Os afetados por essa medida do Escritório de Controle de Ativos Estrangeiros (OFAC) são três oficiais do Exército identificados como Joaquín Francisco Ncio Monteagudo, Julio Hurtado Betancourt e Dioglis Pedrera Argüello, acusados de dirigir as entidades sancionadas neste mesmo pacote.

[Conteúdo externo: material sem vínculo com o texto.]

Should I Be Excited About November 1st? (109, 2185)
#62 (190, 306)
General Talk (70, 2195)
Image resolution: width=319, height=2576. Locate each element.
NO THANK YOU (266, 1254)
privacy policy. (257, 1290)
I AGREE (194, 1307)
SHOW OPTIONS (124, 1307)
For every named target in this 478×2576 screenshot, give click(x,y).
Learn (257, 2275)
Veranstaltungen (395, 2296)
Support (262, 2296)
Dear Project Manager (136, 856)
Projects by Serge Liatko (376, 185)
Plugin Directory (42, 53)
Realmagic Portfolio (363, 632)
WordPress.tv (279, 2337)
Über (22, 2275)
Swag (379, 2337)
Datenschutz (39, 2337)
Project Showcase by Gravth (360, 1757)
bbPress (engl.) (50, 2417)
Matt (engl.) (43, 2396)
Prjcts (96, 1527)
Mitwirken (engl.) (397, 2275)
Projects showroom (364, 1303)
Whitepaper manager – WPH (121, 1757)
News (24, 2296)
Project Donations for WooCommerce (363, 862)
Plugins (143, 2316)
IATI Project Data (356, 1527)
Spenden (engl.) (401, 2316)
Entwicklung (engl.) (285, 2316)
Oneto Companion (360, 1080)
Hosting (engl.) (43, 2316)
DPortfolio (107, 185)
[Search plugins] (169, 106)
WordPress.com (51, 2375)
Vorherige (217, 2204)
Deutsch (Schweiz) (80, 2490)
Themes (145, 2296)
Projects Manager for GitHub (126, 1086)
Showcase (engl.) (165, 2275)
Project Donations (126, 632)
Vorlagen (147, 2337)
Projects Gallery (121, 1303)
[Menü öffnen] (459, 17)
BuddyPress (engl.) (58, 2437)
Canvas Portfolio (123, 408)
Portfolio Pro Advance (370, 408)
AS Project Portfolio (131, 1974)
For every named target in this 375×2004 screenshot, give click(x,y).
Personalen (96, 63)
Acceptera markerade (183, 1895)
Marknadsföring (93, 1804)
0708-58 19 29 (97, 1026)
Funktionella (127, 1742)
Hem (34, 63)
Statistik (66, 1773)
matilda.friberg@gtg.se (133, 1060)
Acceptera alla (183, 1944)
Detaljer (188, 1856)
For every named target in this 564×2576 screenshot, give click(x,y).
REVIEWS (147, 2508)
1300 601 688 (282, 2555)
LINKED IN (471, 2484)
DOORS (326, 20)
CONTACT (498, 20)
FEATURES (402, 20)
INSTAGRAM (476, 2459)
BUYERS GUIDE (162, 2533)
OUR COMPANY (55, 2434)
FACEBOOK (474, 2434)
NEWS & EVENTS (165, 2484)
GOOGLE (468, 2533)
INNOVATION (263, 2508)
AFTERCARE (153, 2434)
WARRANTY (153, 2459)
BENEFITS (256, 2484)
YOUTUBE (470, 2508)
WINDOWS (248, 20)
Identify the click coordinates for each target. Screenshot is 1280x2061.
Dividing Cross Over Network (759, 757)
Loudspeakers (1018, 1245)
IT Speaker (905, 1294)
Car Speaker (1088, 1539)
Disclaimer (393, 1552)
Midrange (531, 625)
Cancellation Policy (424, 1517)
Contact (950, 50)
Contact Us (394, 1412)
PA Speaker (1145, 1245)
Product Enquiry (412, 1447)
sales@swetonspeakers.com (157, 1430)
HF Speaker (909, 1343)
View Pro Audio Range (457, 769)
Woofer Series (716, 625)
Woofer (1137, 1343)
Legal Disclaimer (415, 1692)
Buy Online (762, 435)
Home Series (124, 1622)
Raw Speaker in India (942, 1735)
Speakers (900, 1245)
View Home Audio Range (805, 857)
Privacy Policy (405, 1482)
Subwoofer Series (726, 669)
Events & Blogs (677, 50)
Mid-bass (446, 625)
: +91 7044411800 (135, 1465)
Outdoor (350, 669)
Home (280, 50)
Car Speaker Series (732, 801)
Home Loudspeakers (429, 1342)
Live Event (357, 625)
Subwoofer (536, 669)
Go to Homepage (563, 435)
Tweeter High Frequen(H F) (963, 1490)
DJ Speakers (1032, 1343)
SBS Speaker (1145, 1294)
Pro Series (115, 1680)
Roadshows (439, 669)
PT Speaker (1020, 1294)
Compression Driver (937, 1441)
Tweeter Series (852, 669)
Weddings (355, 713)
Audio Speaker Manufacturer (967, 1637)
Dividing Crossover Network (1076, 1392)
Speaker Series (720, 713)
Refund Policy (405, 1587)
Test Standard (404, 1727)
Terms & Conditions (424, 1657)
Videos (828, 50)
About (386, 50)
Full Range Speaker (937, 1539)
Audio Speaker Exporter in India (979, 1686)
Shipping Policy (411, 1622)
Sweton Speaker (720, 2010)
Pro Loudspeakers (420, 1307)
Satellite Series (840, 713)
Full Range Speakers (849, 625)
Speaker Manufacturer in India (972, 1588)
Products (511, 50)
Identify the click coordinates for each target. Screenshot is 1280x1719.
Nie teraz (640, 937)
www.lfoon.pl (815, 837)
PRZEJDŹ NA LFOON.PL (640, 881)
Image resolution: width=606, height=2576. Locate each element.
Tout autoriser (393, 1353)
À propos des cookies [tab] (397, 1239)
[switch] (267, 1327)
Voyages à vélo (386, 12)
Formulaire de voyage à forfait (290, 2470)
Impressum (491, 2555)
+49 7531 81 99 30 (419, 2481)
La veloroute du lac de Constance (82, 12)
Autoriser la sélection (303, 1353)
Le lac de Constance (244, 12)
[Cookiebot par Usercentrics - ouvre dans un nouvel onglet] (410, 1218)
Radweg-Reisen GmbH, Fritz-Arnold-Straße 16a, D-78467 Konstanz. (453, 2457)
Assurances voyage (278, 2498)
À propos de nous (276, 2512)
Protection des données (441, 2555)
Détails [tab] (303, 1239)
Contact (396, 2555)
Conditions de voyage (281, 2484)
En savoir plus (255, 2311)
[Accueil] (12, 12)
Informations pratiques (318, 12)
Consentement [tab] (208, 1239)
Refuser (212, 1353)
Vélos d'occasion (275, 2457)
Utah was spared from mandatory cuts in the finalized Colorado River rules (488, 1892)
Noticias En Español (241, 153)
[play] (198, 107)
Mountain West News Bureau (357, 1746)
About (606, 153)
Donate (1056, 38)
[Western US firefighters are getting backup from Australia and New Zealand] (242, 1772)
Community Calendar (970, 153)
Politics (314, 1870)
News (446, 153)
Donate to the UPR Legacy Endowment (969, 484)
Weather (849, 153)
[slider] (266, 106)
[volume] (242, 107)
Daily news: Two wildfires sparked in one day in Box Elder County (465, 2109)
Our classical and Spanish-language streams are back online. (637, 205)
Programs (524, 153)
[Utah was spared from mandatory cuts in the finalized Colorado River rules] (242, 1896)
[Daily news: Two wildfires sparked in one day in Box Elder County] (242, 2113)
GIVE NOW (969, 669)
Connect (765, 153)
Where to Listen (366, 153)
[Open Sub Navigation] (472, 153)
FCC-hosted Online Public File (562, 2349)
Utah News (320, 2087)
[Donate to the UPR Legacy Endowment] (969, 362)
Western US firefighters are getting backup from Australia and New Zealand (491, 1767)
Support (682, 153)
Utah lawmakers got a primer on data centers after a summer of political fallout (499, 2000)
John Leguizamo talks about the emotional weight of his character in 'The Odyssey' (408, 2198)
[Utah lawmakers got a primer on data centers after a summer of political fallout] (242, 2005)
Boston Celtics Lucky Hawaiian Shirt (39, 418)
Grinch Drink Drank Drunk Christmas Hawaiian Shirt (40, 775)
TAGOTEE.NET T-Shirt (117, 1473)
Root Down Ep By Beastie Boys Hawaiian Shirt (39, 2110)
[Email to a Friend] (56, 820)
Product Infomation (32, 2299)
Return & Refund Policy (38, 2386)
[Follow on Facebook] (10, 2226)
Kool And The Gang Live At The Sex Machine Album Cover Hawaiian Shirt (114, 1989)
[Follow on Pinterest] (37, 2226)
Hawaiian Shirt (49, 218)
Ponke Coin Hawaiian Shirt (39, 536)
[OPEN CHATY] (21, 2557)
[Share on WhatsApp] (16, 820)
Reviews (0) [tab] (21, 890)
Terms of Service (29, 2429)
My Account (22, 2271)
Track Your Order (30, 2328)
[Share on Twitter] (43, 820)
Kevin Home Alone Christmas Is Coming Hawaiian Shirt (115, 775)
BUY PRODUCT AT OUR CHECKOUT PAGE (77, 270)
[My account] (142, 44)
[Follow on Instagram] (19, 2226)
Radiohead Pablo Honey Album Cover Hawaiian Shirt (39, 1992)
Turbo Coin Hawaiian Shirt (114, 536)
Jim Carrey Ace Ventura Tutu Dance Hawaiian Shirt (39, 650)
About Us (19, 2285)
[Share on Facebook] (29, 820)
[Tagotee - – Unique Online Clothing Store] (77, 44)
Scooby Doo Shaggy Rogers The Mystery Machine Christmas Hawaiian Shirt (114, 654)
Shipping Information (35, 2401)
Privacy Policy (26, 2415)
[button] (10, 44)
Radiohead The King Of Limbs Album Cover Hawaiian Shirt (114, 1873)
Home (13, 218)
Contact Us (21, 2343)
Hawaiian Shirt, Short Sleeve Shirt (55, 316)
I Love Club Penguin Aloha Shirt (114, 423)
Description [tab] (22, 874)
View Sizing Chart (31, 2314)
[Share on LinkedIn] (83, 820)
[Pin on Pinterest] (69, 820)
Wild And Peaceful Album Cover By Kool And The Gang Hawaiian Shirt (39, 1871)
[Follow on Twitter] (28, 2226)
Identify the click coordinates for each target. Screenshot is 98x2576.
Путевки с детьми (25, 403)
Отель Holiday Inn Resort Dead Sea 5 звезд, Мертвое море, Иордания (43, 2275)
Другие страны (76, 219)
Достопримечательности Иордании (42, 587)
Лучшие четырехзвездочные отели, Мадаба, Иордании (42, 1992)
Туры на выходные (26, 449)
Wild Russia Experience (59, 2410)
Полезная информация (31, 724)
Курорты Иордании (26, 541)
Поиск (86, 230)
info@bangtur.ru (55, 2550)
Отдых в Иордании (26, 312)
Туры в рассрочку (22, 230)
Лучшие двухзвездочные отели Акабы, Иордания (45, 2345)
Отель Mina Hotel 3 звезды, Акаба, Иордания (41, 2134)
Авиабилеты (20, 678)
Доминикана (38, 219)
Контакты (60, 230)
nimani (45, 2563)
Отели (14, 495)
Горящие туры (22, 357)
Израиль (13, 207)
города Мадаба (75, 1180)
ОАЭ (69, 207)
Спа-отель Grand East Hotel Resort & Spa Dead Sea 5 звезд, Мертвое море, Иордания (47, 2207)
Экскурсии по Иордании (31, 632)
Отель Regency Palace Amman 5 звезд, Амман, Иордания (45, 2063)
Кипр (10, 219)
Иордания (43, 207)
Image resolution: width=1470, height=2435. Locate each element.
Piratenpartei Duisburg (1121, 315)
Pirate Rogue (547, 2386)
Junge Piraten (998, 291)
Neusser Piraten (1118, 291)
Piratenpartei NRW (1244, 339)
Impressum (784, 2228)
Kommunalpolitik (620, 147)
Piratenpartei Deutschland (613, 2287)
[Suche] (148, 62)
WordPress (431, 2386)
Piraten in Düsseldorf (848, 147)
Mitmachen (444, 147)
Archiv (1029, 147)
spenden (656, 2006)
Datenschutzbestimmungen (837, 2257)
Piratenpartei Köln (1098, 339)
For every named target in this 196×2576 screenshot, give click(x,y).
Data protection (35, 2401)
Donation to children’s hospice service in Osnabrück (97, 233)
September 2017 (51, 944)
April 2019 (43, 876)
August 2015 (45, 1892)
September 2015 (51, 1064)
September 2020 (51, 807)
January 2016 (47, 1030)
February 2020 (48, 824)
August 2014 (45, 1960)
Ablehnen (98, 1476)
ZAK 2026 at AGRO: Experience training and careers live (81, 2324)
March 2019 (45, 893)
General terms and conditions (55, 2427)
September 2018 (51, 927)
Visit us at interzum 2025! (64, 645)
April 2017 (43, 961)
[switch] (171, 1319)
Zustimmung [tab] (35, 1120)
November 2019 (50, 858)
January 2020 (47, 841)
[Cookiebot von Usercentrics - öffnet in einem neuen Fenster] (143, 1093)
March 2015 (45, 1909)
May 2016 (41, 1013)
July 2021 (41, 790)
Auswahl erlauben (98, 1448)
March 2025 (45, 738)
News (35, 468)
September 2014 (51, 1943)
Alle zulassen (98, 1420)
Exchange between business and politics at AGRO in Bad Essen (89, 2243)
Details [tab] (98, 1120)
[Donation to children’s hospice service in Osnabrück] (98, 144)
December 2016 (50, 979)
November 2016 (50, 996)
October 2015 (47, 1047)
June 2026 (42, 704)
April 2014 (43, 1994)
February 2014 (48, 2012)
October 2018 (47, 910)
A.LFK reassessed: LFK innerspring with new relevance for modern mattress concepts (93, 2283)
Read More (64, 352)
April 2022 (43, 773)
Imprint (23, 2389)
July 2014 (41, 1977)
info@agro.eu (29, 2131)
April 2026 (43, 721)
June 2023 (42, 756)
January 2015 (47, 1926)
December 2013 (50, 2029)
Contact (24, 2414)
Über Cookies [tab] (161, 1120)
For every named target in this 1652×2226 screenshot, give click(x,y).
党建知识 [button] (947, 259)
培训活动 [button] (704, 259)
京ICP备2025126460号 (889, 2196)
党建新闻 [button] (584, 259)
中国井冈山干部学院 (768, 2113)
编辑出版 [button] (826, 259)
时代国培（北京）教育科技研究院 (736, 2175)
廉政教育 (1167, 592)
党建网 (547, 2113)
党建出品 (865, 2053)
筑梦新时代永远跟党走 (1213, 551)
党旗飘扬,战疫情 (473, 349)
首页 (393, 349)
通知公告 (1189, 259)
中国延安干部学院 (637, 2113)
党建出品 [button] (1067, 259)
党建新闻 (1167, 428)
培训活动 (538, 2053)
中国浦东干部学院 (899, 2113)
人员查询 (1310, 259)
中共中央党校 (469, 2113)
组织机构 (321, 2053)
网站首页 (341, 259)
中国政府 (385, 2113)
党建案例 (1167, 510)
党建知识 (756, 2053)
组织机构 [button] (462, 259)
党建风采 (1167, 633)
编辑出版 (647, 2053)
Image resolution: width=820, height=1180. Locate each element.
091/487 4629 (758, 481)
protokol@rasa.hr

Trata-se de quatro empresas de mineração estatais acusadas de extrair níquel para o “regime” cubano — CEPRONIQUEL, CEDINIQ, SERCONI e PINARES— e outras quatro empresas de propriedade das Forças Armadas dedicadas à pesquisa e ao desenvolvimento de sistemas de armas, capacidades navais e simulação de campos de batalha — CIDAI, SIMPRO, CIDNAV e CIDP GRITO DE BAIRE.
O Departamento de Estado, que também se pronunciou sobre as sanções, defendeu a medida em um comunicado, alegando que “durante décadas, o regime cubano canalizou todos os recursos da ilha para uma elite militar restrita e corrupta, deixando os cubanos comuns sem eletricidade, alimentos nem dignidade”.
“O governo Trump não ficará de braços cruzados enquanto a elite cubana se enriquece por meio da extração de recursos e os acumula para o aparato de segurança repressivo de Cuba, enquanto o povo cubano sofre com a escassez”, afirmou.